** Opening Data section block **
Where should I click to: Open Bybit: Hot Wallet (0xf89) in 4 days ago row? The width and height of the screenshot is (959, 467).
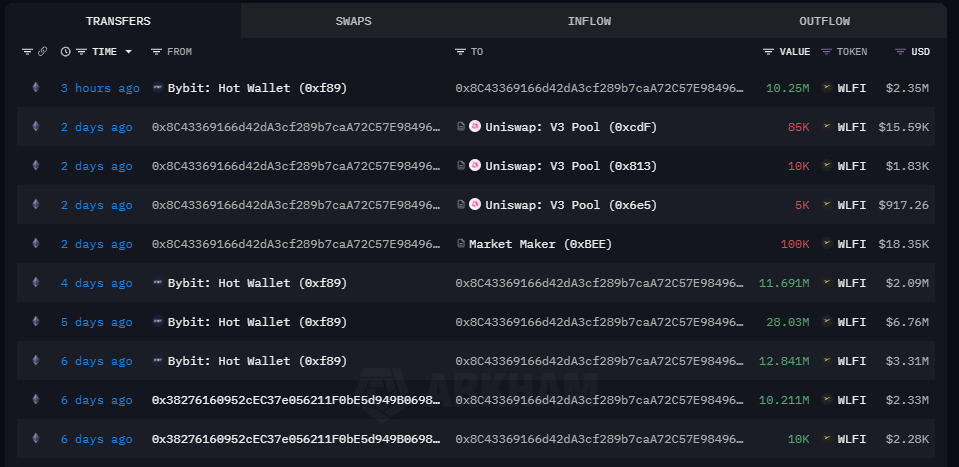coord(257,283)
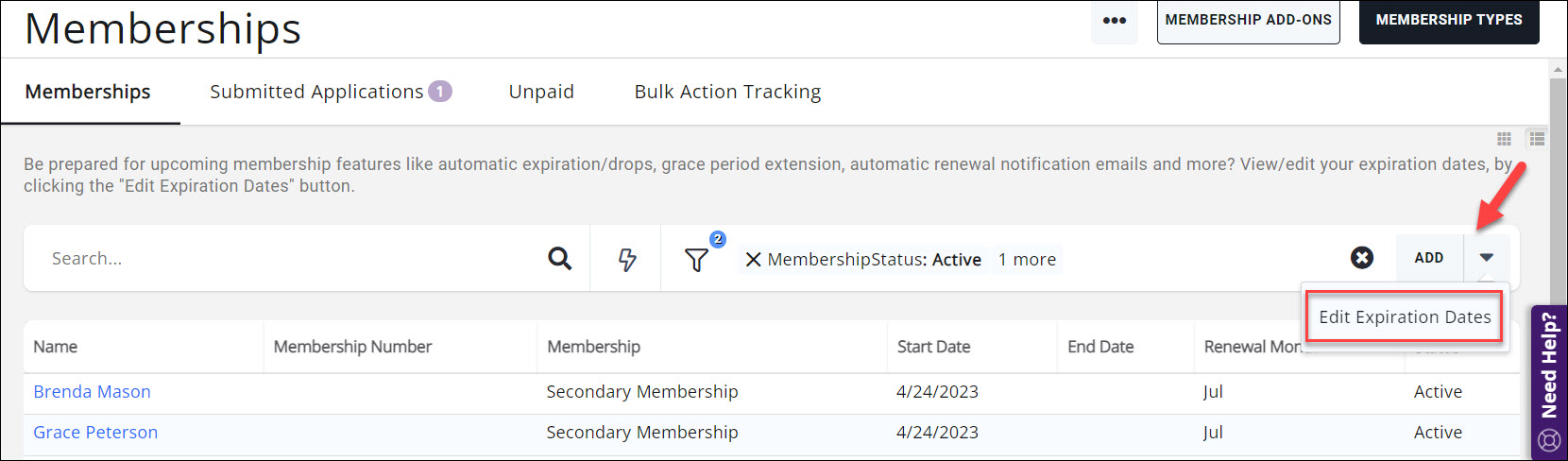Expand the dropdown arrow beside ADD

[1486, 258]
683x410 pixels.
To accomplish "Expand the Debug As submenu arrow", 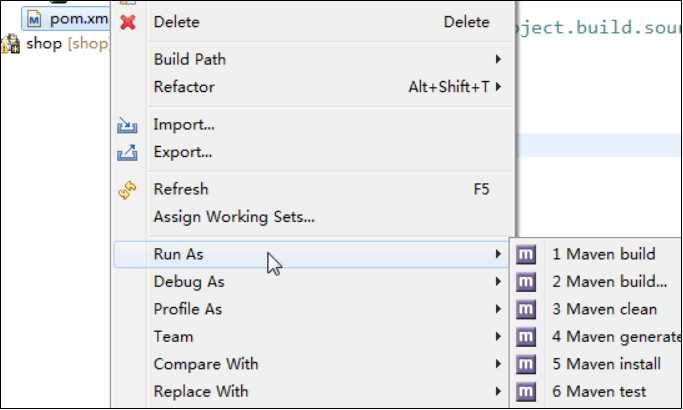I will pos(498,281).
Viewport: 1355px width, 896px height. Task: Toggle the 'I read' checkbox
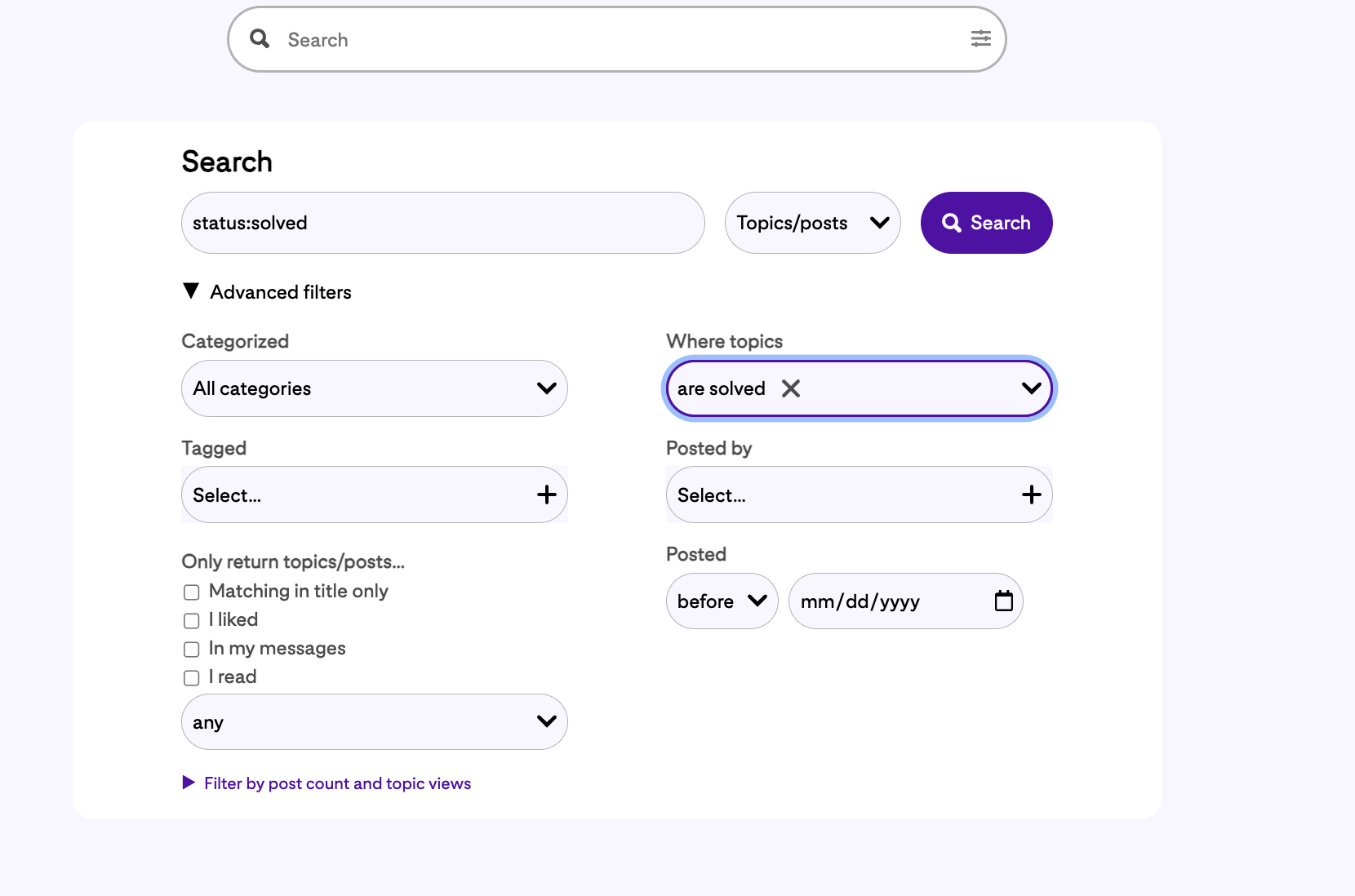192,678
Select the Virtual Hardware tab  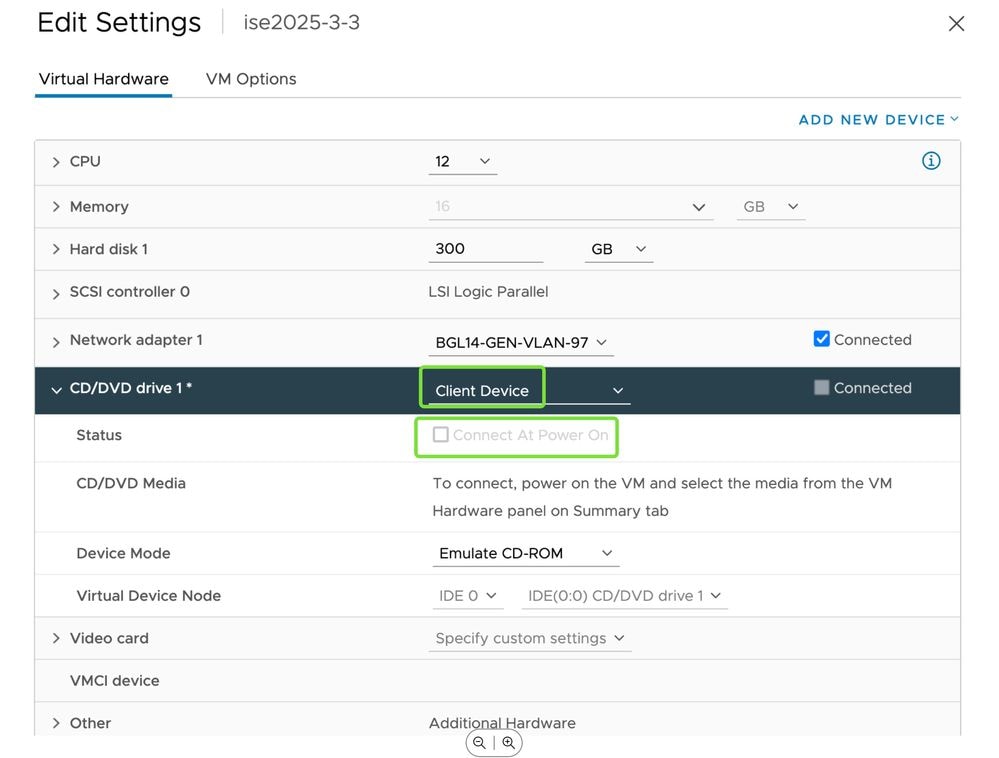(x=103, y=79)
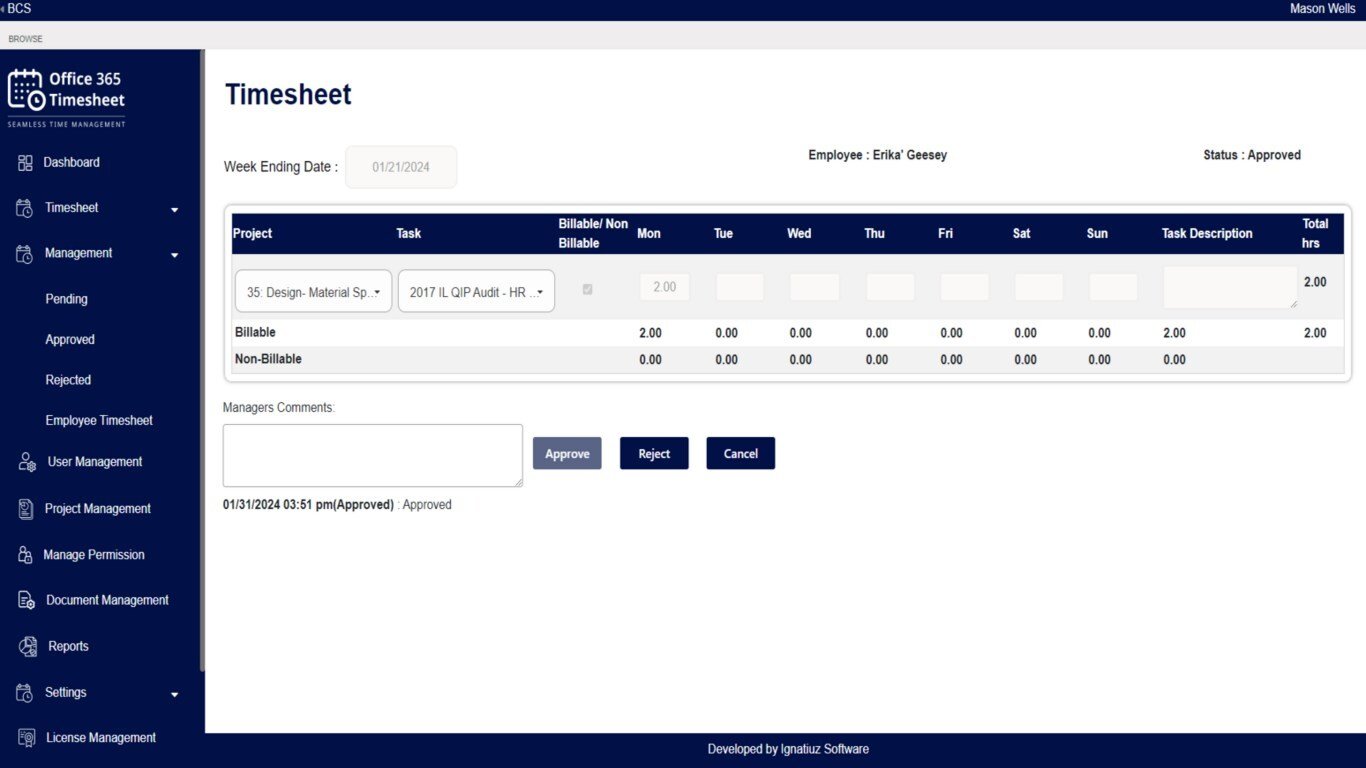Expand the Timesheet sidebar menu arrow
Image resolution: width=1366 pixels, height=768 pixels.
click(x=175, y=210)
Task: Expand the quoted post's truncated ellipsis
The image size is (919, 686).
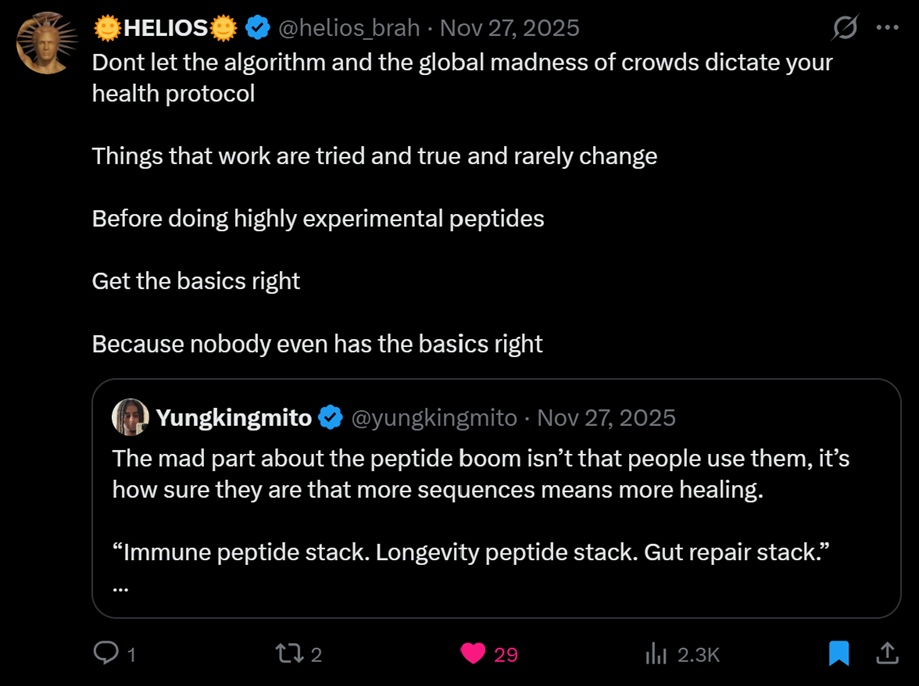Action: click(121, 588)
** Closing Data section block **
Activity: Beginning with the line with "Task: Expand the", repeat the entries above exactly, up to and including the last line, leaving out pictures.

Result for this exercise:
Task: Expand the quoted post's truncated ellipsis
The image size is (919, 686).
Action: click(121, 588)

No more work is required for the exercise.